三、證據:提出合約詳細表、原告八十六年十二月四日函、被告八十七年一月五日函、八十七年三月十七日函、八十七年三月二十三日函、八十七年三月三十日函、八十七年四月二日會勘記錄、被告八十七年五月十五傳真、被告八十七年六月十八日函、被告八十七年四月三日督導報告、被告八十七年四月十六日函、被告八十七年六月十一日函、土方計算表、八十六年十二月二十二日會勘記錄、八十七年一月二日會勘通知單、八十七年一月五日會勘記錄、八十七年二月八、九日監工日報表、合約單價分析表部分影本、八十七年二月八、九日監工日報表各一份、土壤分類影本二份、照片四張為證,並聲請台北市土木技師工會鑑定系爭工程之土壤成分。
丙、本院依職權函詢台北市土木技師工會,有關砂質壤土之性質。

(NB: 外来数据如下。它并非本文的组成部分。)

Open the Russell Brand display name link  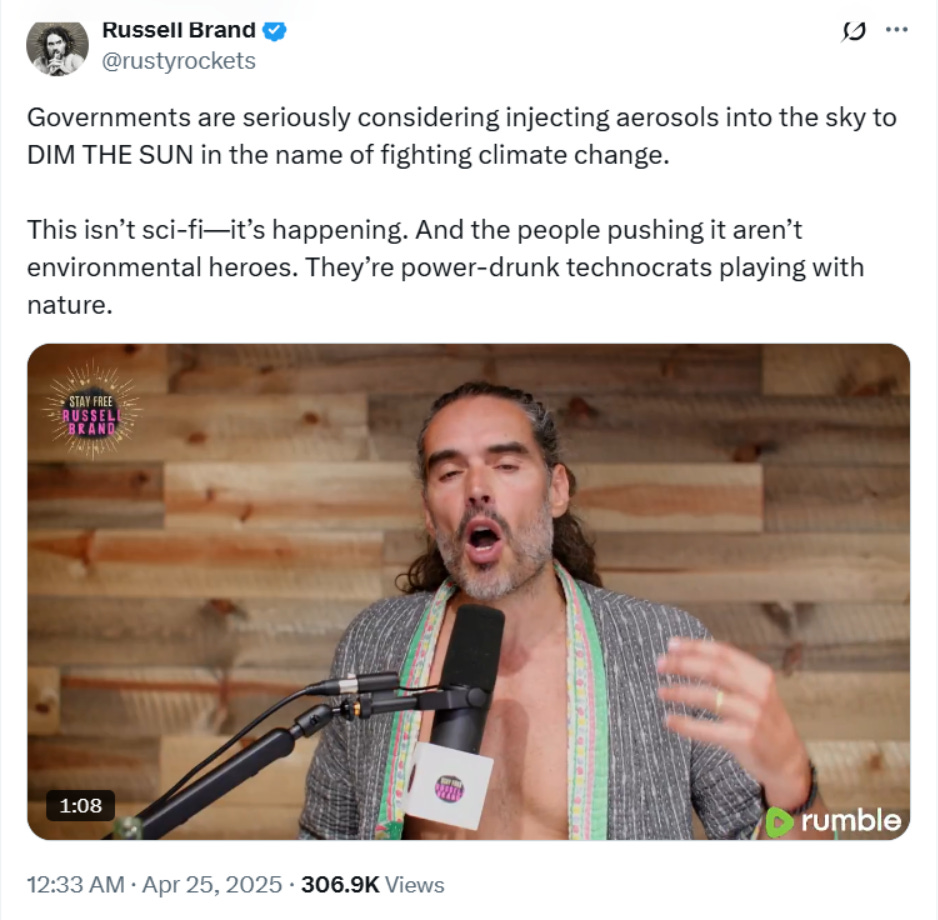pos(179,30)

理由
一、本件原告起訴主張與被告簽訂工程合約,約定由原告承攬台北市中山三十三號公園新建工程,其中該中山三十三號公園新建工程「填土方」之工程項目,雙方所約定之「填土方挖方及(回填)」之應有數量為七九七五立方公尺,單價為每立方公尺二二六點四八元,該項工程總價應為壹佰捌拾萬陸仟壹佰柒拾捌元。詎被告於八十七年十月三十日驗收合格後,竟僅給付三一五六立方公尺部分之工程款,其餘部分工程款拒不給付,爰依工程合約之約定,請求被告給付工程尾款壹佰零玖萬肆仟玖佰肆拾元,及自起訴狀繕本送達被告之翌日起至清償日止,按年利率百分之五計算之利息等語。被告則以依工程合約之約定,原告應以砂質壤土回填系爭工程,惟被告除了三一五六立方公尺部分,係以砂質壤土回填外,其餘部分均以建築廢土回填,不符工程合約之約定云云,資為抗辯。
二、原告主張與被告簽訂工程合約,約定由原告承攬系爭工程,雙方所約定之「填土方(砂質壤土)(挖方及回填)」之應有數量為七九七五立方公尺,單價為每立方公尺二二六點四八元,該項工程總價應為壹佰捌拾萬陸仟壹佰柒拾捌元,被告僅給付三一五六立方公尺部分工程款之事實,業據其提出工程合約一份,亦為被告所自認,原告此部分主張之事實,堪信為真實。至原告另主張已依工程合約之約定,完成全部系爭工程之事實,則為被告所否認,被告並抗辯稱原告其餘部分係以建築廢土回填,不符工程合約之約定。經查:
(一)依兩造所簽定之工程合約所附詳細表第一頁工程項目中,有關本件工程之記載為「填土方(砂質壤土)(挖方及回填),數量七九七五平方公尺,單價每平方公尺二二六點四八元,總價0000000元。」此有兩造均提出之工程合約詳細表在卷足憑,復為兩造所不爭執,是本件系爭工程,依前述工程合約之約定,原告應以砂質壤土回填系爭工程,始符合兩造間之約定。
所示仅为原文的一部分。